Fabrice Largey: « la curiosité est mon moteur ! »

Membre de la Commission Jeunesse et du Conseil de fondation de forom écoute, doté d’un charisme certain et d’une personnalité forte et encline au leadership,  Fabrice Largey est aujourd’hui ingénieur télécom chez Swisscom, à Berne. Rencontre avec un trentenaire valaisan doté d’un solide appétit de vivre.

Depuis quand êtes-vous malentendant ?

On ignore si c’est de naissance ou si c’est dû à une maladie infantile. Toujours est-il qu’enfant, on pensait que j’étais très distrait car je ne réagissais pas quand on m’appelait. On m’a alors montré à un spécialiste et je me suis retrouvé appareillé dès l’âge de 4 ans !

Y a-t-il d’autres malentendants dans la famille ?

Non, ma sœur, plus jeune que moi de 12 ans, entend normalement. Donc, à part mes grands-parents, je suis le seul (rires). Non, sérieusement, aujourd’hui parvenu à l’âge adulte, je ne considère pas que cela soit handicapant, car je n’ai jamais connu autre chose, et qu’au fond, je ne sais pas ce que c’est, bien entendre. Et puis cela peut comporter des avantages: je pratique beaucoup de lecture labiale et cela m’a beaucoup apporté pour apprendre à détecter tout ce qui n’est pas langage non verbal. C’est un atout gigantesque dans les interactions humaines !

Vous êtes ingénieur. Comment expliquez-vous votre exceptionnelle réussite dans les études, malgré le handicap ?

En fait, j’ai commencé par faire un premier diplôme en informatique de gestion, qui m’a donné ensuite l’envie d’aller vers autre chose encore, et je me suis alors inscrit à la HES d’ingénieurs télécom de Fribourg. Mais c’est vrai que tout petit déjà, j’étais passionné par tout ce qui était technique. La curiosité a toujours été mon moteur, j’aime comprendre comment les choses fonctionnent, comment les gens vivent et raisonnent.
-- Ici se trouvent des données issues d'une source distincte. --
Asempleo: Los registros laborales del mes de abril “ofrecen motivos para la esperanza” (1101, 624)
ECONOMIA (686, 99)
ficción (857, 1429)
Enfant, ma mère m’a un jour donné une calculatrice: je l’ai démontée illico pour voir comment elle était faite !

Tout de même, les études n’ont pas dû être faciles !

Bien sûr, enfant j’ai connu comme tous les malentendants les moqueries des camarades et les difficultés scolaires, probablement en raison du handicap. L’écriture et l’orthographe ont par exemple été un gros problème, il a donc fallu compenser avec autre chose. Mais l’école d’ingénieurs a été un  vrai tournant, d’autant que pendant mes études j’ai travaillé comme consultant chez Microsoft, j’ai pas mal voyagé à l’étranger et c’était vraiment chouette. En fait, le handicap force à devoir lutter, à être inventif, et j’ai très vite compris que lorsqu’on est leader, les choses sont plus faciles que si l’on est simplement suiveur.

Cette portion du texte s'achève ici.